How softly you tiptoed into my world, so silently, only a moment you stayed, but what an imprint your footsteps have left upon my heart.
Spirit
I love Christmas. Absolutely love it. I love everything about it. The anticipation, the excitement, shopping in the hustle and bustle. I even loved working retail during the Christmas season. In fact, it was my favorite time of the year to work. I no longer work in retail and when I'm out shopping during this season I try to be as nice as possible to those working.

For some reason though, I'm just not in the spirit this year. At first I thought it was because it was 80 degrees here. Yes, 80 degrees. IN DECEMBER!! Then I thought it was because I was in the middle of finals and getting ready to graduate. (I did. That's another post.) Even after all of that was finished, I'm still having a hard time finding the spirit.

I think I have finally figured it out. I miss my angel. It's been four years and for some reason this year is harder than any other year. I haven't told anyone about this yet and I'm not even sure I could explain it. I think one of the reasons I am having such a hard time is that wee man has figured Christmas out. He understands Santa and all the presents. He knows what letter his name starts with now, so he can find his presents.

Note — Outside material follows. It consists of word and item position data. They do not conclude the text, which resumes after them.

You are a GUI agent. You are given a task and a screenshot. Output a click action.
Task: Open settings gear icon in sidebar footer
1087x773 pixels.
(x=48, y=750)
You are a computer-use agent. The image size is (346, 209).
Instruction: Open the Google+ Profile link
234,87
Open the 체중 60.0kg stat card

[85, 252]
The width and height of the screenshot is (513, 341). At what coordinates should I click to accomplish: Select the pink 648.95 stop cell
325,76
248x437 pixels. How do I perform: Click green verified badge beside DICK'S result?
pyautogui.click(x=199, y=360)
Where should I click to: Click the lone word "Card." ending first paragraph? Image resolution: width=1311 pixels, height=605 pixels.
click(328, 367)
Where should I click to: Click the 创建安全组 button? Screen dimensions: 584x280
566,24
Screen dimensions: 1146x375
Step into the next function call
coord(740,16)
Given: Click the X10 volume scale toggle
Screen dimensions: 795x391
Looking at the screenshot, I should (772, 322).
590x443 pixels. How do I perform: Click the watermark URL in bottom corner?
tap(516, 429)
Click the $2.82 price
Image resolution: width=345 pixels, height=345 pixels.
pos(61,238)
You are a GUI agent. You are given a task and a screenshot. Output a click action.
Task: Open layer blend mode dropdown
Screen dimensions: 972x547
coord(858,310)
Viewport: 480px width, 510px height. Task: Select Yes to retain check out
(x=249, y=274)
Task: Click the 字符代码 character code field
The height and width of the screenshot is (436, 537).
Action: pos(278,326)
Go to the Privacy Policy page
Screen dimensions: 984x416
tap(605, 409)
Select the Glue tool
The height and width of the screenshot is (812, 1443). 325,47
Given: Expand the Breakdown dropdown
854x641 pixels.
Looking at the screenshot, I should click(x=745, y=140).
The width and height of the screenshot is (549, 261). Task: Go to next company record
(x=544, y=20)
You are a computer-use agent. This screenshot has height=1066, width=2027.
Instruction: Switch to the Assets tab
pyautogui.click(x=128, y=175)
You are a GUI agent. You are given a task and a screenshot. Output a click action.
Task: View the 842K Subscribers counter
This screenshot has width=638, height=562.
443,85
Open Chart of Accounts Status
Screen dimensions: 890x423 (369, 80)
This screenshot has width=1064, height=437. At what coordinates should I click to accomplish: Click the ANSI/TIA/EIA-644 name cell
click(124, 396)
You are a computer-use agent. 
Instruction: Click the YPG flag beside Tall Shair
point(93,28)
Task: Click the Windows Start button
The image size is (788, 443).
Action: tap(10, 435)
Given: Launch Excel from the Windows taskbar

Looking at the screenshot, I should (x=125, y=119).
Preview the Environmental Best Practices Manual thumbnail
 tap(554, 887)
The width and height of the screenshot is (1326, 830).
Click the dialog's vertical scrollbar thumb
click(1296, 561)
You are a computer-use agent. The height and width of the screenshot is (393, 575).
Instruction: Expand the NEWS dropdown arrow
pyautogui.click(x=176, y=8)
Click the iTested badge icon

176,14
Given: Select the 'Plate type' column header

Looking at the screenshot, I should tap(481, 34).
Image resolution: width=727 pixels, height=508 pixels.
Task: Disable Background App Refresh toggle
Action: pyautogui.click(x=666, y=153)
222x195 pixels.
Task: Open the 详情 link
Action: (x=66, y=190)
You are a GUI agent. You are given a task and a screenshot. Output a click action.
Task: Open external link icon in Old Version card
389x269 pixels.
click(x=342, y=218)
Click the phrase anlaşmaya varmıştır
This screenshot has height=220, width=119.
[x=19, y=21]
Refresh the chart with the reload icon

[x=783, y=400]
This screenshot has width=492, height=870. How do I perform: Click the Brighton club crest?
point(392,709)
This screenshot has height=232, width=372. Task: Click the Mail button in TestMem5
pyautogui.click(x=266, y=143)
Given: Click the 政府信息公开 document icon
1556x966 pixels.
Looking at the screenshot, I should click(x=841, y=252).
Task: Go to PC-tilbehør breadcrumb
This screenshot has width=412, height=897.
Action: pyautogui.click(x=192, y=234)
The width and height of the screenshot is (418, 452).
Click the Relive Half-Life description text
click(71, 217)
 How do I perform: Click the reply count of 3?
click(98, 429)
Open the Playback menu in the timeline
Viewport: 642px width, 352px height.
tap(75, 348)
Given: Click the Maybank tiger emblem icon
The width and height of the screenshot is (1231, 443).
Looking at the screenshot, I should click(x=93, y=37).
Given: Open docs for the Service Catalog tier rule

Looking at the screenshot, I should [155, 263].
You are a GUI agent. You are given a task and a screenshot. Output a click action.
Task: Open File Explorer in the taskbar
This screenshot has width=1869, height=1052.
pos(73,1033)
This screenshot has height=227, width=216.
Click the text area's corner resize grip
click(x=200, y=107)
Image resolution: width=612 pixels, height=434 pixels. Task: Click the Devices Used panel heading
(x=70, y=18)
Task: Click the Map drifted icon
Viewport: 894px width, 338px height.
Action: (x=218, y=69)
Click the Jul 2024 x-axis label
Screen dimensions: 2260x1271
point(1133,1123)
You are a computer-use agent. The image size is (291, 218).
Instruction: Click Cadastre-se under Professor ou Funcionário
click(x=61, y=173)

My angel would be a year older than wee man. Knowing that he will never get to enjoy Christmas and that I will never get to see the joy and excitement on his face leaves me with a deep sadness. When this feeling comes over me I am amazed. Amazed that I can still feel like this after four years. Amazed because I have no idea where the feeling comes from. Amazed that after only 11 days I could love someone so much.

I know that I just have to keep moving and eventually the feelings will subside. I just hate being in this funk and smiling my way through the day even though I don't feel like. I don't want to take anything away from wee man this season. I want to be able to enjoy his awe and wonderment of the season.